Matheus C. Fernandes, Mehdi Saadat, Patrick Cauchy-Dubois, Chikara Inamura, Ted Sirota, Garrett Milliron, Hossein Haj-Hariri, Katia Bertoldi, James C. Weaver
Journal of Royal Society Interface, Vol 18
Publication year: 2021


From the discovery of functionally graded laminated composites, to near-structurally optimized diagonally reinforced square lattice structures, the skeletal system of the predominantly deep-sea sponge Euplectella aspergillum has continued to inspire biologists, materials scientists and mechanical engineers. Building on these previous efforts, in the present study, we develop an integrated finite element and fluid dynamics approach for investigating structurefunction relationships in the complex maze-like organization of helical ridges that surround the main skeletal tube of this species. From these investigations, we discover that not only do these ridges provide additional mechanical reinforcement, but perhaps more significantly, provide a critical hydrodynamic benefit by effectively suppressing von Kármán vortex shedding and reducing lift forcing fluctuations over a wide range of biologically relevant flow regimes.
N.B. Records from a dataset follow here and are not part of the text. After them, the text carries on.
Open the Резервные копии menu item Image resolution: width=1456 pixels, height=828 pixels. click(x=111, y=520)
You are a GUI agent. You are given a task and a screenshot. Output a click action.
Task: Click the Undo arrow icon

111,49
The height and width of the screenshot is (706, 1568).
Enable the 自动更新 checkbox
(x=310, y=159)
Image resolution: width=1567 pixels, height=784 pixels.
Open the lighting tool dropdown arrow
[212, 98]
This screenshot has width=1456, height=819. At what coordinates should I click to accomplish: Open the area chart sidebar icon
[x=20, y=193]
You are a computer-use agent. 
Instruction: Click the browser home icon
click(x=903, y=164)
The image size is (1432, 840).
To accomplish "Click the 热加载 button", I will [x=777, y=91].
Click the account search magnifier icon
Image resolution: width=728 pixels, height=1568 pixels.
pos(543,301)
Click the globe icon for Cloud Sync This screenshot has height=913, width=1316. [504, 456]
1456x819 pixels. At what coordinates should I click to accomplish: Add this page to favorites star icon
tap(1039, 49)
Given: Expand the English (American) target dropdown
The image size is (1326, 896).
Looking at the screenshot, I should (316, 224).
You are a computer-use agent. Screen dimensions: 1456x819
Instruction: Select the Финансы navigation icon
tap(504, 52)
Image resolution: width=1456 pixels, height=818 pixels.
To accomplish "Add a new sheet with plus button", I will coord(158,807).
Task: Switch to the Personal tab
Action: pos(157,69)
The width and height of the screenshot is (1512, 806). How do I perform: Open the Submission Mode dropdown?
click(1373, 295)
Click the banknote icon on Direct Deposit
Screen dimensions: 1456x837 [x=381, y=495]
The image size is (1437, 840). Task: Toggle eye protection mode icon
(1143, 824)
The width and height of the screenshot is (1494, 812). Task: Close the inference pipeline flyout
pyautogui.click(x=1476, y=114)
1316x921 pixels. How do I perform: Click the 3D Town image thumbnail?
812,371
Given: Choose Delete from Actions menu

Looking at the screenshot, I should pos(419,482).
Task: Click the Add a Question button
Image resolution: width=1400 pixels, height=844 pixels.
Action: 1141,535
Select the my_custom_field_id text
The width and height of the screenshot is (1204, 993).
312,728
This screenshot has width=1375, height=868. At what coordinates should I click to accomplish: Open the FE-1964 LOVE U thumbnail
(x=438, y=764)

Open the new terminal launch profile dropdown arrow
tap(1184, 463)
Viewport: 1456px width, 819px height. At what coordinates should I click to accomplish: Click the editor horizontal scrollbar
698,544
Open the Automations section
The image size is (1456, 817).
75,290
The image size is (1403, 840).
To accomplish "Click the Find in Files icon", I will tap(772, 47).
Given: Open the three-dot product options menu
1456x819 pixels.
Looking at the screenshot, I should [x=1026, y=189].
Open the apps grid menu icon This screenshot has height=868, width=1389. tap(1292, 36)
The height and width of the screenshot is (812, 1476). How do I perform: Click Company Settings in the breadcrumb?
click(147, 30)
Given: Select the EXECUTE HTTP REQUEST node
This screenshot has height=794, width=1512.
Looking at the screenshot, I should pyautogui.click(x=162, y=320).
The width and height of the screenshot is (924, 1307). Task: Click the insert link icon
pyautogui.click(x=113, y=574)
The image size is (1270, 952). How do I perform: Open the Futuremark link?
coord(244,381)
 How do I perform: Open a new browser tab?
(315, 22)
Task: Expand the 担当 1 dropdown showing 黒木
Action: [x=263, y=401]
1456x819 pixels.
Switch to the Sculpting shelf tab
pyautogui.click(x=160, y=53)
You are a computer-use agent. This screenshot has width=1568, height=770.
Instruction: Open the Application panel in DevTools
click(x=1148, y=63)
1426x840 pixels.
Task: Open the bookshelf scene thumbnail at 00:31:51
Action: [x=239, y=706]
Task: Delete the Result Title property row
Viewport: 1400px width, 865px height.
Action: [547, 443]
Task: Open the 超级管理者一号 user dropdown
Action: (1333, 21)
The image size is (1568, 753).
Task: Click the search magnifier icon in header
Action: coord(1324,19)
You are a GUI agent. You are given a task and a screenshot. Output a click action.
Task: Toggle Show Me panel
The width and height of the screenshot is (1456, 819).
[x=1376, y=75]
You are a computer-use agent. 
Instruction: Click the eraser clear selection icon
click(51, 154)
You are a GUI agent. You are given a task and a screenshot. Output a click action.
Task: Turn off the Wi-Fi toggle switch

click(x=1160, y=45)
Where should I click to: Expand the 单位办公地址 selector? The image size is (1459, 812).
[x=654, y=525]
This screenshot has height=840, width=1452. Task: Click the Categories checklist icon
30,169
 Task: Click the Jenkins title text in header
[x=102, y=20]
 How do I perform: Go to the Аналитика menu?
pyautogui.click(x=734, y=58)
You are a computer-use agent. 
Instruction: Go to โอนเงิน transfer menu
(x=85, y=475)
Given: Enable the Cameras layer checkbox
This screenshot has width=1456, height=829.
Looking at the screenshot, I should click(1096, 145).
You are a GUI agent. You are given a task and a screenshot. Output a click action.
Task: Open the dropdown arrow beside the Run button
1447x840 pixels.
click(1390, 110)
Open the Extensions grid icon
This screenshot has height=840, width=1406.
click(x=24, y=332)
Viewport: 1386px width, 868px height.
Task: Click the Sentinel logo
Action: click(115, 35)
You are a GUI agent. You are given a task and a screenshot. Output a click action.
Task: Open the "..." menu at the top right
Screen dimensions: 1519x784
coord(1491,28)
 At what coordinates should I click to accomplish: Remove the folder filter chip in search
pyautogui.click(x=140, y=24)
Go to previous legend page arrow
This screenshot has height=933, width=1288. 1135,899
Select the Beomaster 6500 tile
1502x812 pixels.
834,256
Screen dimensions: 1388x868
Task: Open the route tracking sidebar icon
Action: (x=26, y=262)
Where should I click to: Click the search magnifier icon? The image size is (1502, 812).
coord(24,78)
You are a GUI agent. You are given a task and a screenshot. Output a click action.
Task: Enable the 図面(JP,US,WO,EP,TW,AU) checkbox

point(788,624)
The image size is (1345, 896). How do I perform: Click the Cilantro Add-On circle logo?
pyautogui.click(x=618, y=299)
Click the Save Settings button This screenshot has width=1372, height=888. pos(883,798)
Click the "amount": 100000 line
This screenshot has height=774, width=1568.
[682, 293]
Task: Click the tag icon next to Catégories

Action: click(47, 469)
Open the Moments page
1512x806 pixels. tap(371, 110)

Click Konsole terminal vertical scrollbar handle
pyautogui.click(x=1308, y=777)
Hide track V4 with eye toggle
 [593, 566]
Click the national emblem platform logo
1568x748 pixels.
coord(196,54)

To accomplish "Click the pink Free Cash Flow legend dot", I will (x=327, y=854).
By comparing the disordered sponge ridge geometry to other more symmetrical strake-based vortex suppression systems commonly employed in infrastructure applications ranging from antennas to underwater gas and oil pipelines, we find that the unique maze-like ridge organization of E. aspergillum can completely suppress vortex shedding rather than delaying their shedding to a more downstream location, thus highlighting their potential benefit in these engineering contexts.